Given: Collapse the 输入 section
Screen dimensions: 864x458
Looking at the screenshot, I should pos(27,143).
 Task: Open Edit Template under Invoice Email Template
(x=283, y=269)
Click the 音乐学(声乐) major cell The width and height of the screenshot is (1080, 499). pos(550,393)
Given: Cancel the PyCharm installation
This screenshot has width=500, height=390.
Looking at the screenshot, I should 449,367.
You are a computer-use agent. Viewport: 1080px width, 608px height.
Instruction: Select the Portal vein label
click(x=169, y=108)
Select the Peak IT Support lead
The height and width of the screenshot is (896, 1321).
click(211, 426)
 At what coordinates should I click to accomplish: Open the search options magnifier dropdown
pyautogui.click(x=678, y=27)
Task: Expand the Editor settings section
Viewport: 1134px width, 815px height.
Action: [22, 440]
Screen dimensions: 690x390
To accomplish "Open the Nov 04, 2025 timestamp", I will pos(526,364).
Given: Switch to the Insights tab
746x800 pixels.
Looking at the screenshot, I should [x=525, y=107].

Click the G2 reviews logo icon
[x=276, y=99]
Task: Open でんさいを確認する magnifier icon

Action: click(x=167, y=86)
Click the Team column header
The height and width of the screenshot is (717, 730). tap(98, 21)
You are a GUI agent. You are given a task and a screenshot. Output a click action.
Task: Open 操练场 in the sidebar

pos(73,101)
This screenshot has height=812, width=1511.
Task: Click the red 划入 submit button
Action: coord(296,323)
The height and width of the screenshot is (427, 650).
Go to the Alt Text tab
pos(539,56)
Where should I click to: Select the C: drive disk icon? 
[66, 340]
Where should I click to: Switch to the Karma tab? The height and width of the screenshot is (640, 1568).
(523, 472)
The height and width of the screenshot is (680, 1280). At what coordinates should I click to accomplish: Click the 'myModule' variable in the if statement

- - -

PROBLEM TO SOLVE = Quote the material exactly, leaving nothing out.

ANSWER =
Given: Collapse the 输入 section
Screen dimensions: 864x458
Looking at the screenshot, I should pos(27,143).
 Task: Open Edit Template under Invoice Email Template
(x=283, y=269)
Click the 音乐学(声乐) major cell The width and height of the screenshot is (1080, 499). pos(550,393)
Given: Cancel the PyCharm installation
This screenshot has width=500, height=390.
Looking at the screenshot, I should 449,367.
You are a computer-use agent. Viewport: 1080px width, 608px height.
Instruction: Select the Portal vein label
click(x=169, y=108)
Select the Peak IT Support lead
The height and width of the screenshot is (896, 1321).
click(211, 426)
 At what coordinates should I click to accomplish: Open the search options magnifier dropdown
pyautogui.click(x=678, y=27)
Task: Expand the Editor settings section
Viewport: 1134px width, 815px height.
Action: [22, 440]
Screen dimensions: 690x390
To accomplish "Open the Nov 04, 2025 timestamp", I will pos(526,364).
Given: Switch to the Insights tab
746x800 pixels.
Looking at the screenshot, I should [x=525, y=107].

Click the G2 reviews logo icon
[x=276, y=99]
Task: Open でんさいを確認する magnifier icon

Action: click(x=167, y=86)
Click the Team column header
The height and width of the screenshot is (717, 730). tap(98, 21)
You are a GUI agent. You are given a task and a screenshot. Output a click action.
Task: Open 操练场 in the sidebar

pos(73,101)
This screenshot has height=812, width=1511.
Task: Click the red 划入 submit button
Action: coord(296,323)
The height and width of the screenshot is (427, 650).
Go to the Alt Text tab
pos(539,56)
Where should I click to: Select the C: drive disk icon? 
[66, 340]
Where should I click to: Switch to the Karma tab? The height and width of the screenshot is (640, 1568).
(523, 472)
The height and width of the screenshot is (680, 1280). At what coordinates should I click to accomplish: Click the 'myModule' variable in the if statement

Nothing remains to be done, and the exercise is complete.